Pictorial illustrations of two protein–DNA complexes with large volumes of water-filled cavities in their interfaces. This figure illustrates the cases of two complexes from our sample, which feature amongst the largest volumes of water-filled cavities in their interface. (A) EcoRV–DNA complex (PDB code 1rvc). The left-hand side shows a slice through the surfaces of the protein (two monomer) and DNA (two segments, 11 bp long) portions of the complex in the crystal structure. The DNA molecular surface is in magenta, and the protein accessible surface is in light green. The accessible surface area is depicted for the protein in order to improve the display of the cavities, whose surface is shown in white dots. Because the protein accessible surface is obtained by rolling a 1.4 Å sphere over the van der Waals surface of the protein, the corresponding surface contours are seen to intersect in places with the molecular surface of the DNA. The right-hand side displays the EcoRV–DNA complex in a similar orientation as on the left, but highlighting the secondary structure elements of the protein. α Helices are shown as flat red–orange ribbons, β strands as gray ribbons and loops as thin gray strings. The DNA moiety is displayed as a turquoise stick model. Buried water molecules are depicted as filled red spheres. They are located in a cluster of cavities, at the enzyme active site near the center of the protein–DNA interface. (B) The retinoic acid receptor–DNA complex (PDB code 2nll). The left-hand side shows a slice through the surfaces of the protein (two monomers) and DNA (two segments, 18 bp long) portions of the complex, with the DNA and protein surfaces computed as detailed above and displayed using the same color convention as in (A). The right-hand side displays the same complex in the same projection, but somewhat different orientation as on the left, but highlighting the secondary structure elements of the protein [see (A) for details]. Water-filled cavities are displayed by their molecular surface (white dots), and the crystallographic waters molecules (filled red spheres) which they contain. Two empty cavities (delimited by their molecular surface in magenta) are visible at the bottom of the right-hand picture. At the bottom we also see a buried water molecule whose surrounding cavity is not visible, being beyond the size detectable by the program.
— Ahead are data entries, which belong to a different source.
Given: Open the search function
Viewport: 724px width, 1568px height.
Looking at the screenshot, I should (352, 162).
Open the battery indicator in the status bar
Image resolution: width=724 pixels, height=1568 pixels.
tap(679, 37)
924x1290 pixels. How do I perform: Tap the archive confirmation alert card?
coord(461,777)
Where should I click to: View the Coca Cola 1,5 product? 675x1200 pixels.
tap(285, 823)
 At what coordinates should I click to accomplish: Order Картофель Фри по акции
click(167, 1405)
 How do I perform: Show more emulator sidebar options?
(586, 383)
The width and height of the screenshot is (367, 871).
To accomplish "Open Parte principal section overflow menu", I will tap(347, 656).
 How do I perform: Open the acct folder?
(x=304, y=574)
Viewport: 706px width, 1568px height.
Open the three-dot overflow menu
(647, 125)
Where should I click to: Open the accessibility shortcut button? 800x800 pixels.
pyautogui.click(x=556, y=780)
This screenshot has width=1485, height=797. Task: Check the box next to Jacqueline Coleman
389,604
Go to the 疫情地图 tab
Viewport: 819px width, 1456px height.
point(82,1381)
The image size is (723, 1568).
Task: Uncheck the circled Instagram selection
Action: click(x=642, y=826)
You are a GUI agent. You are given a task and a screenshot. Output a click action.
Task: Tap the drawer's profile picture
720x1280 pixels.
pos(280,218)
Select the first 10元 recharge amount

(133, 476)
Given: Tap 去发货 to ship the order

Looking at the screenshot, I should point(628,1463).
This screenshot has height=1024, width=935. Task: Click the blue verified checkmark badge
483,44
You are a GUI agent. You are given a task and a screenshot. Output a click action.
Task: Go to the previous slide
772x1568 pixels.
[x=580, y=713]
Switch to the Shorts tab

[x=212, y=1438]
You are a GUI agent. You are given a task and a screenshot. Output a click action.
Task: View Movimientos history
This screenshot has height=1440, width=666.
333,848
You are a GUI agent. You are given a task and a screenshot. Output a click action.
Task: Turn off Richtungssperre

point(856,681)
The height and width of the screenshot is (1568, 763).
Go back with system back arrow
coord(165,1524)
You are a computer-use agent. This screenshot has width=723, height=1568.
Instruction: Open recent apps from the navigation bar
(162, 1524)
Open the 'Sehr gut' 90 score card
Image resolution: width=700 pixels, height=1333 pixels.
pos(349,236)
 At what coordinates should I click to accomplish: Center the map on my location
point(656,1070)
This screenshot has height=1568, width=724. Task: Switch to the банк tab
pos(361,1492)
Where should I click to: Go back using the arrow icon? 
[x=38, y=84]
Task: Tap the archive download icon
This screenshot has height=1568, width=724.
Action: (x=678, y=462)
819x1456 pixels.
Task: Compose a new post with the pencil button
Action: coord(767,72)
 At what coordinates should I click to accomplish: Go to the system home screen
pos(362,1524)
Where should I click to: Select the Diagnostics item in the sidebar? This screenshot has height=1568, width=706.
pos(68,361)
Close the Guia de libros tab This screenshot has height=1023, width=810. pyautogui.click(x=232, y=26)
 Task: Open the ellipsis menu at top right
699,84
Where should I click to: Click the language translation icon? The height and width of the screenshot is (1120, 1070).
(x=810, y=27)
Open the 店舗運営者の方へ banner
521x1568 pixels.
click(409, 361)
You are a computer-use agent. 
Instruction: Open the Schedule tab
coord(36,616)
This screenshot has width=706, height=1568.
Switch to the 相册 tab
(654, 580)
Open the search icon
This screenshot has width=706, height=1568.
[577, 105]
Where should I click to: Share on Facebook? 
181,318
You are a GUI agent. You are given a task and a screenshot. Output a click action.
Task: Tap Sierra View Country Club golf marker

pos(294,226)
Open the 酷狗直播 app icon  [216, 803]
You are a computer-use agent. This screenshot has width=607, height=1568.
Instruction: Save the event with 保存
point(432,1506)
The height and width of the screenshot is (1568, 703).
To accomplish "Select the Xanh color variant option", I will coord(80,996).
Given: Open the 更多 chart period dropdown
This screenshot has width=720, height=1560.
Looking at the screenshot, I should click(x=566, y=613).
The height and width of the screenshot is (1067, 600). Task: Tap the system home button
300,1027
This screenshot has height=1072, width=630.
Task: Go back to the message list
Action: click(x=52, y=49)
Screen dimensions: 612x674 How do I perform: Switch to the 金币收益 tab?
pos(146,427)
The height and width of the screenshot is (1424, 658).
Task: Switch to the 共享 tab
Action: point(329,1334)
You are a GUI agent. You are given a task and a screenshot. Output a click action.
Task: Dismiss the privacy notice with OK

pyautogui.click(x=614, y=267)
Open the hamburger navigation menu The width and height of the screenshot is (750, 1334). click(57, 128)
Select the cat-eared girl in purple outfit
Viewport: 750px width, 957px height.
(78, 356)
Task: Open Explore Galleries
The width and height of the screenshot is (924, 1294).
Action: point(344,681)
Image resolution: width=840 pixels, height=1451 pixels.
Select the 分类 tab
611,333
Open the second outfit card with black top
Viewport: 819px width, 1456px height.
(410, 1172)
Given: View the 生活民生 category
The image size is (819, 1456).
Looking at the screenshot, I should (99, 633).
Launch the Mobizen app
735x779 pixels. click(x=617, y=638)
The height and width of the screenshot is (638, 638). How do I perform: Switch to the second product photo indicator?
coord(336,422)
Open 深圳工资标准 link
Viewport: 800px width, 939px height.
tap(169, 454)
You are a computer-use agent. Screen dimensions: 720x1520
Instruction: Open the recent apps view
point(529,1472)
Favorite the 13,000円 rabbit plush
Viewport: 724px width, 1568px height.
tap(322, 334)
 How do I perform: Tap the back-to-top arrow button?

Several interesting conclusions can be drawn from this analysis. We see that protein–DNA interfaces contain, on average, a somewhat smaller volume of the empty space than in the interior of DNA binding proteins. On the other hand, they harbor more water-filled pockets than in the core of these proteins, in line with the polar character of the atoms in these interfaces. These filled pockets contain buried water molecules, which form H-bonds with the DNA and protein atoms and with one another, as will be described elsewhere (Tomás-Oliveira,I., Nadassy,K., Alberts,I., Janiu,J. and Wodak,S.J., manuscript in preparation). These buried waters seem to be an integral part of the molecular interfaces and therefore play a key role in fostering close packing at these interfaces. It is therefore not surprising that they also play an important role in fostering specific protein–DNA recognition, as already suggested (34).

DISCUSSION

Atomic volumes in DNA and at interfaces

This study presents the first calculation of the volumes occupied by atoms and residues in double-stranded DNA. Mean atomic volumes and standard deviations were computed from several sets of structures. From high-resolution structures of B-DNA, A-DNA and Z-DNA in the NDB and from a set of structures in the CSD, extracted by searching for bases, sugar and phosphate moieties.

As expected, the trends in the mean atomic volumes from all the sets are dictated by the chemical type of the atomic group and its covalent bonding environment.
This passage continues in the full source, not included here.